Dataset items
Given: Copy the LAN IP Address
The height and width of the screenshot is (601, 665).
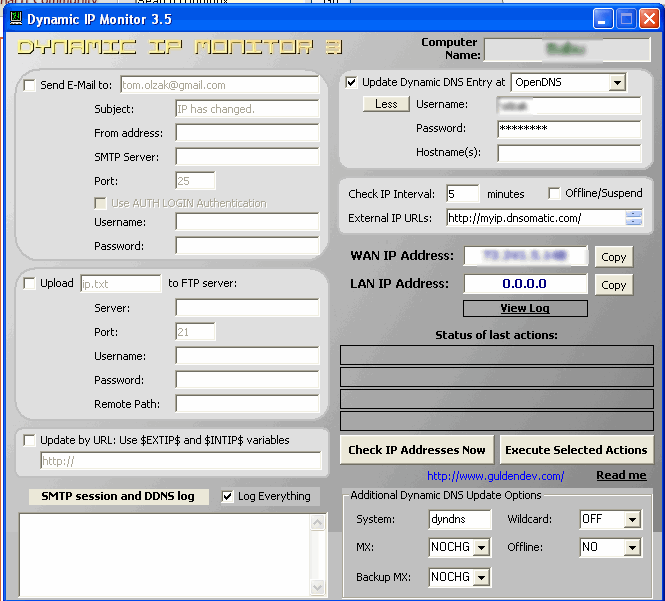Looking at the screenshot, I should click(613, 285).
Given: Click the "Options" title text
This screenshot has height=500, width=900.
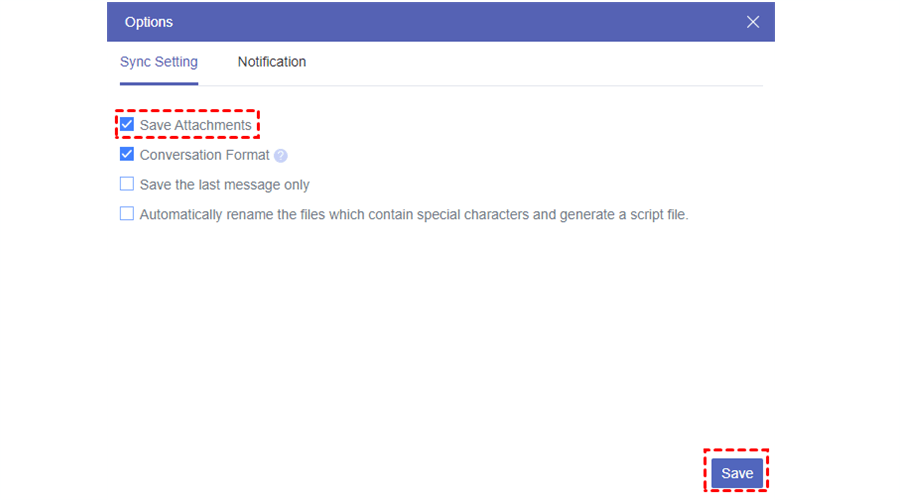Looking at the screenshot, I should point(149,22).
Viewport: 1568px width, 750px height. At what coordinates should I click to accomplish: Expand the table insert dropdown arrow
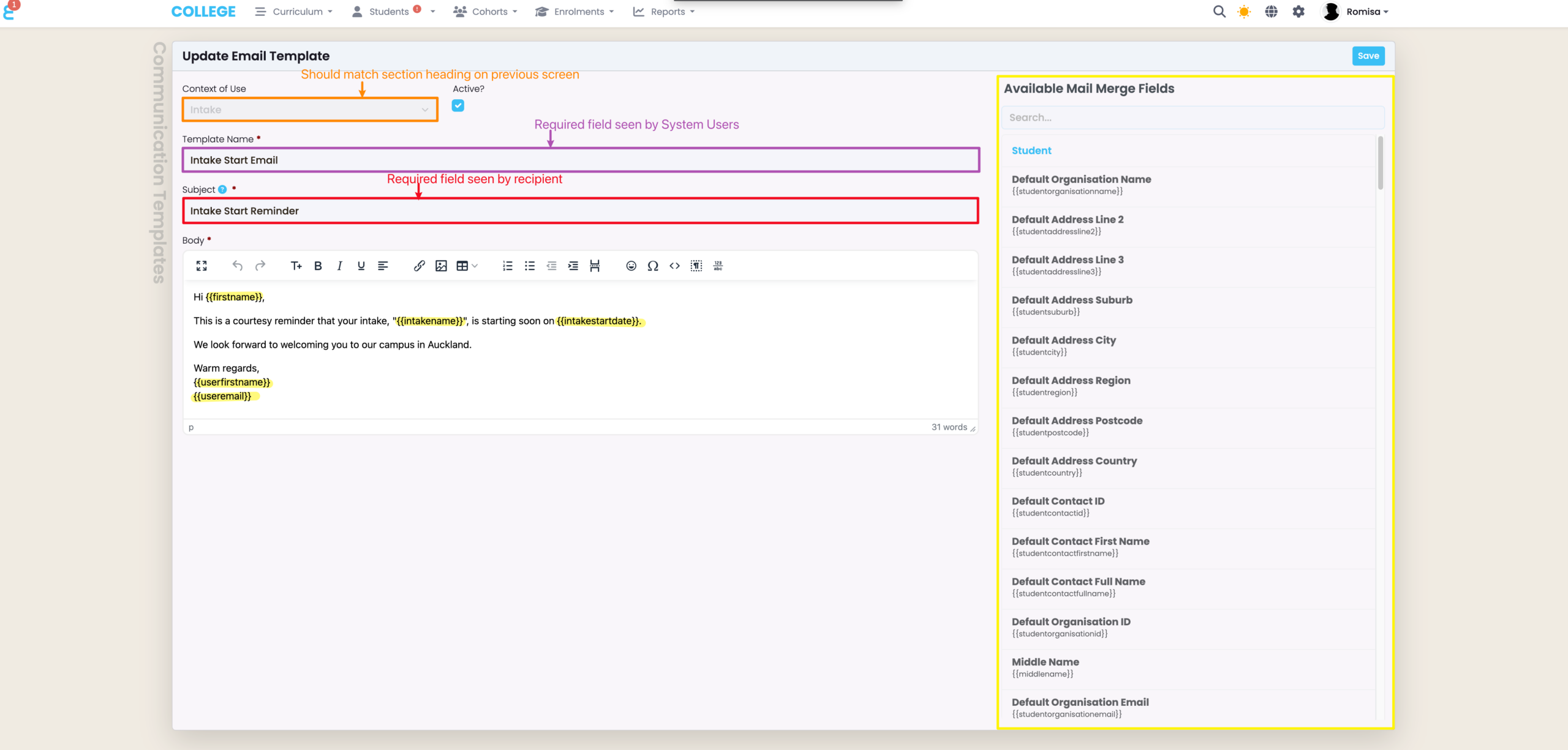(475, 266)
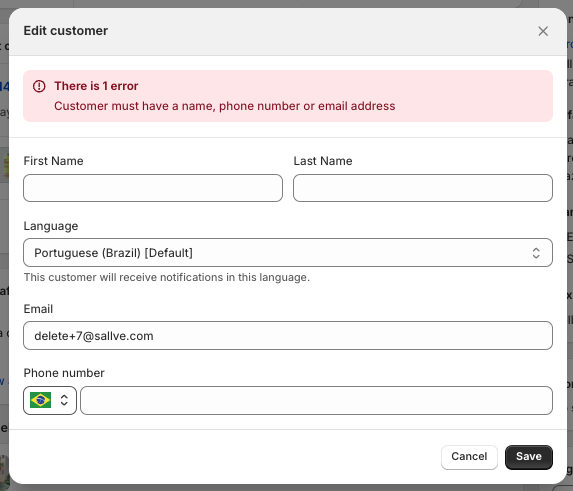Click the Phone number label
Image resolution: width=573 pixels, height=491 pixels.
64,373
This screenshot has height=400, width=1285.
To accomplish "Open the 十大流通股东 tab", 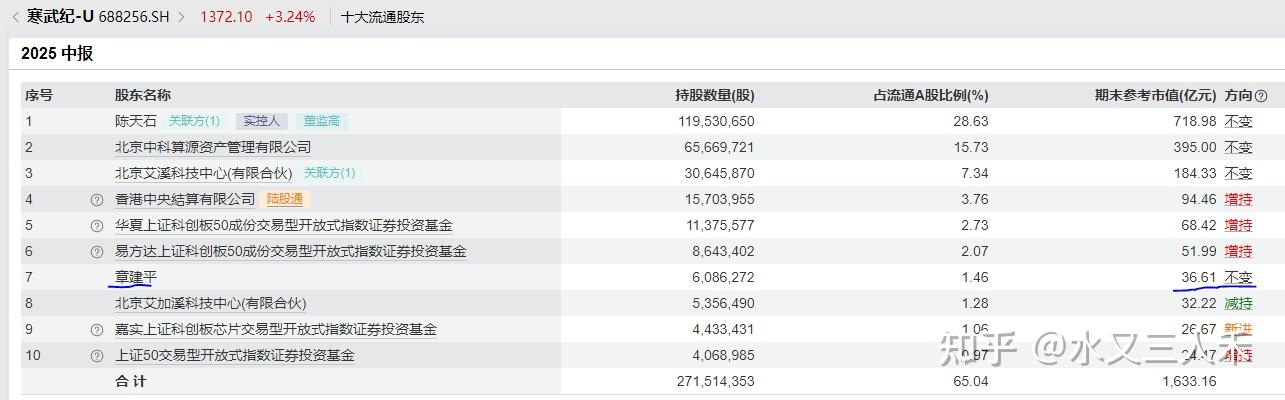I will point(383,17).
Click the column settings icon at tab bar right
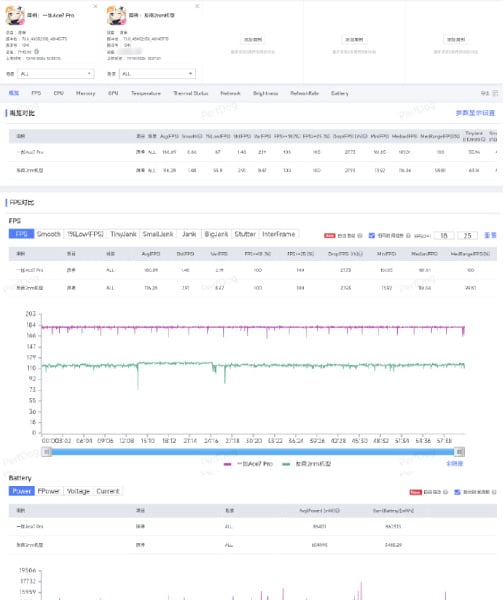The height and width of the screenshot is (600, 504). pos(495,93)
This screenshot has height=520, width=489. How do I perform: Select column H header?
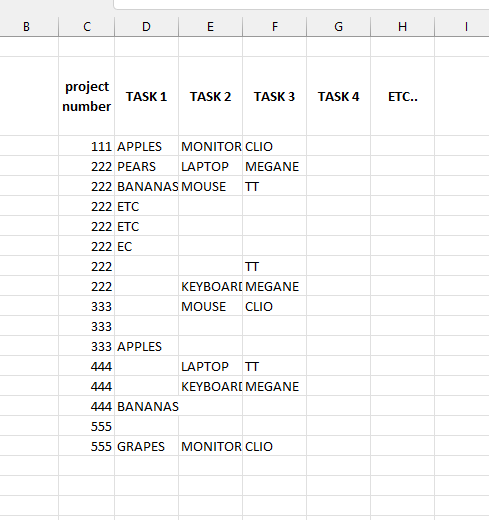[x=402, y=27]
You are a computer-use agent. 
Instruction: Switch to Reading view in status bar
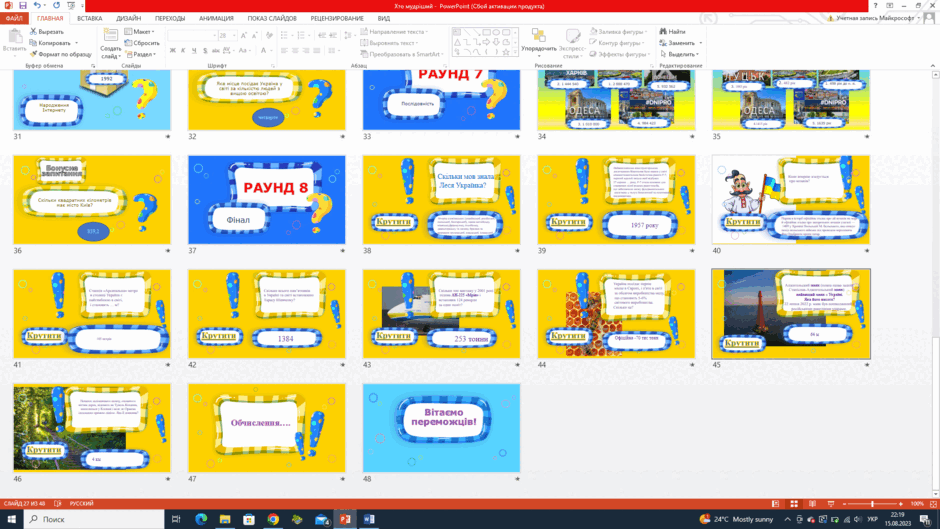click(x=812, y=504)
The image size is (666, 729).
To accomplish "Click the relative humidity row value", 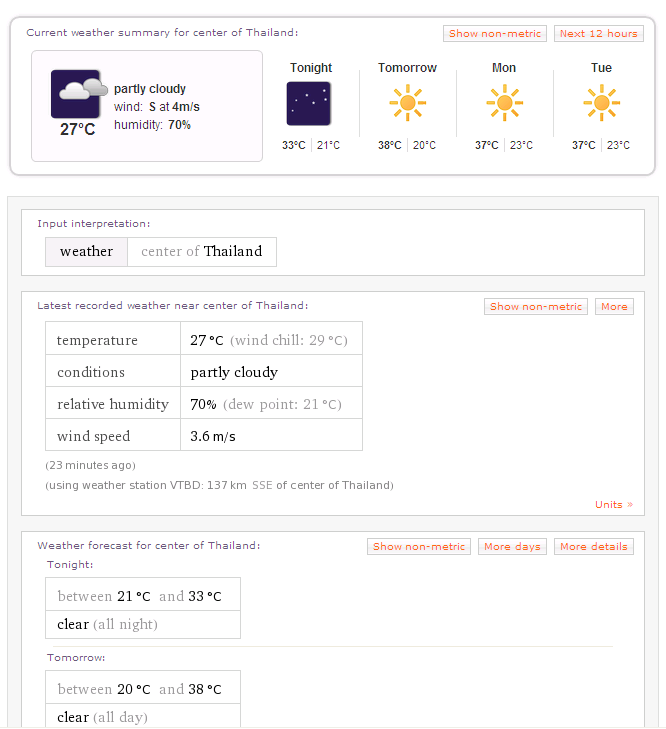I will coord(270,404).
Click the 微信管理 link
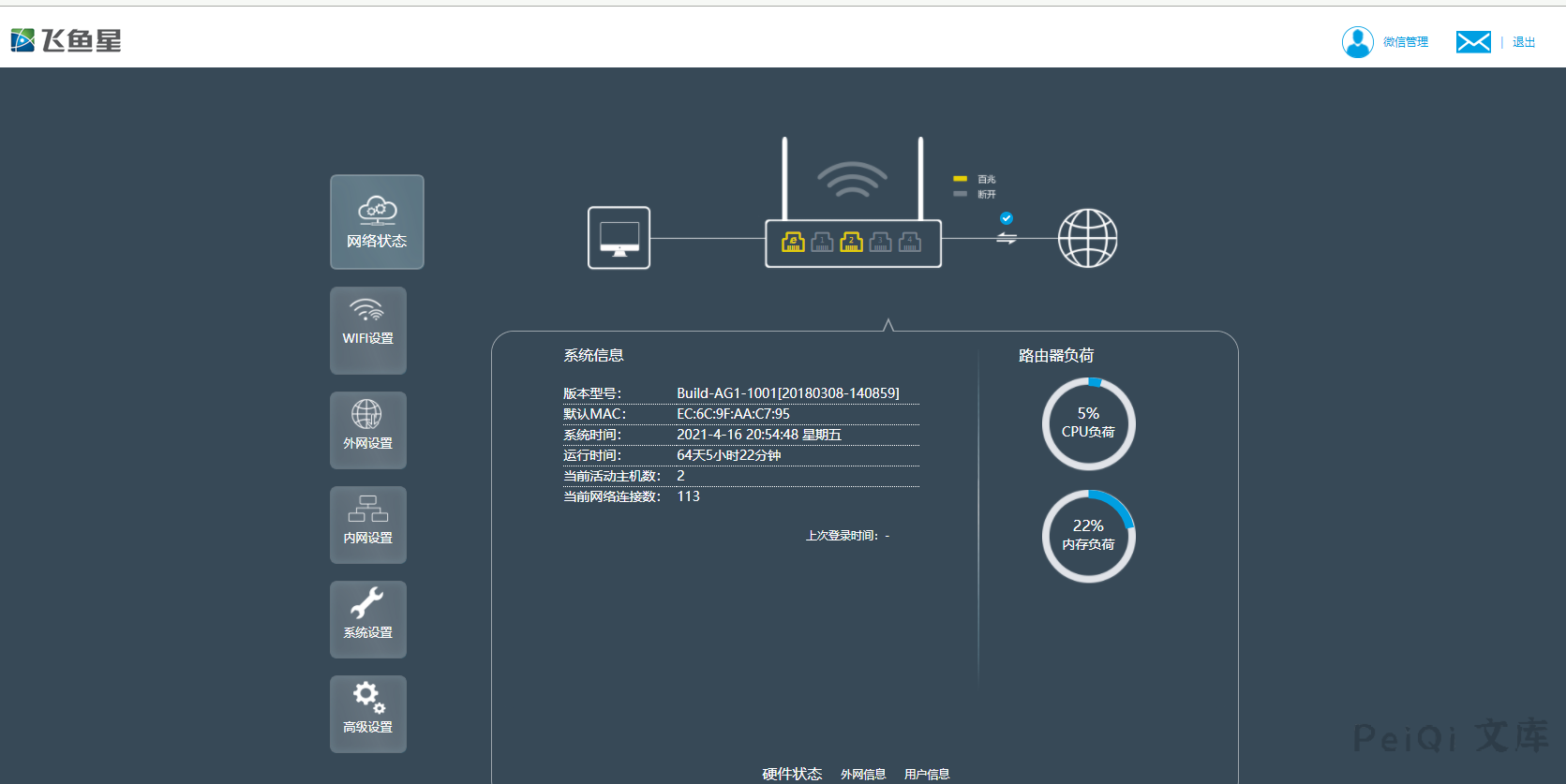 pos(1406,42)
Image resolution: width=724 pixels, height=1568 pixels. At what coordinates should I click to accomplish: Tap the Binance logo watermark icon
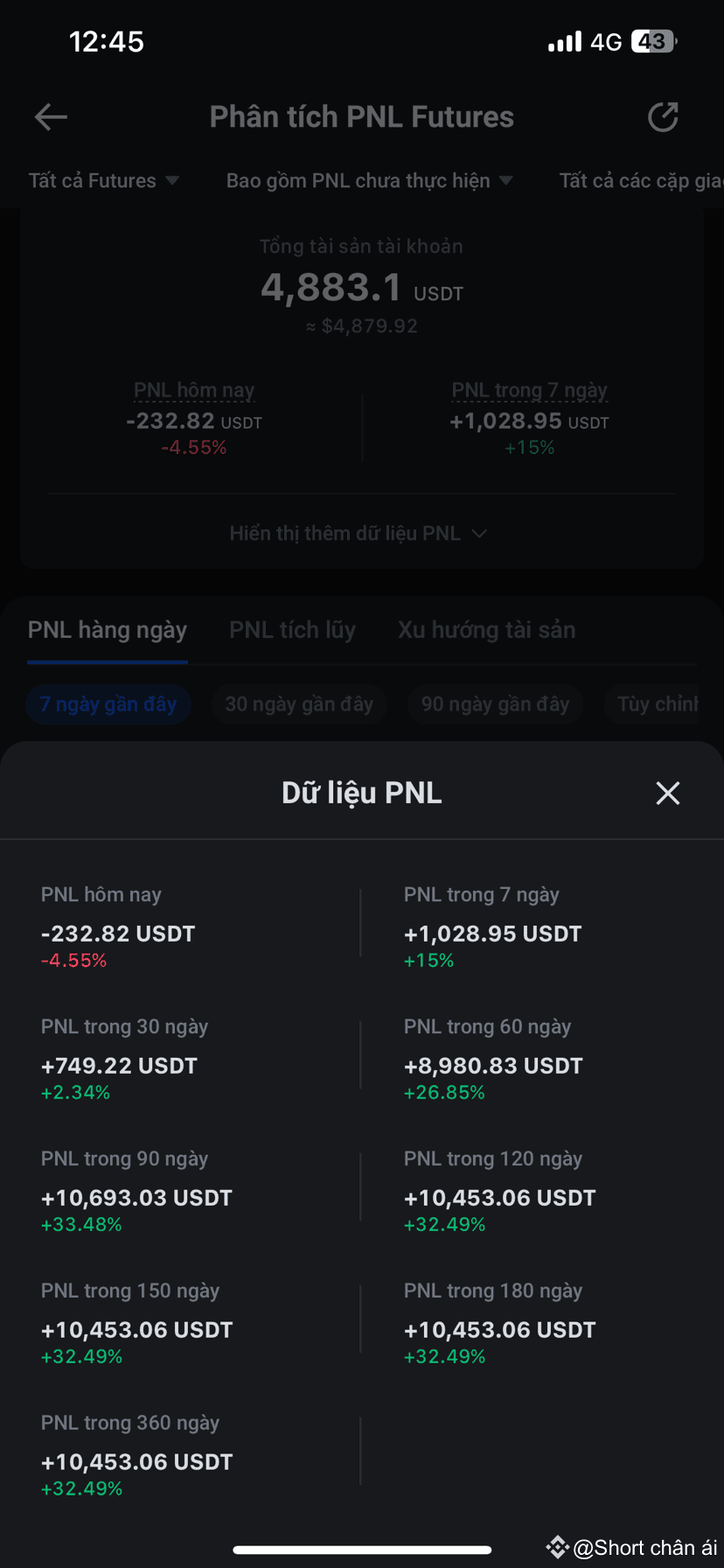pyautogui.click(x=557, y=1547)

Task to carry out: Retype the lines of the material starting at the line that contains "Click the column" and ending at the line that contains "[x=402, y=27]", both included. Leave the pictures out of your answer.

Answer to the problem:
Click the column settings icon at tab bar right
The height and width of the screenshot is (600, 504). pos(495,93)
This screenshot has height=520, width=489. How do I perform: Select column H header?
[x=402, y=27]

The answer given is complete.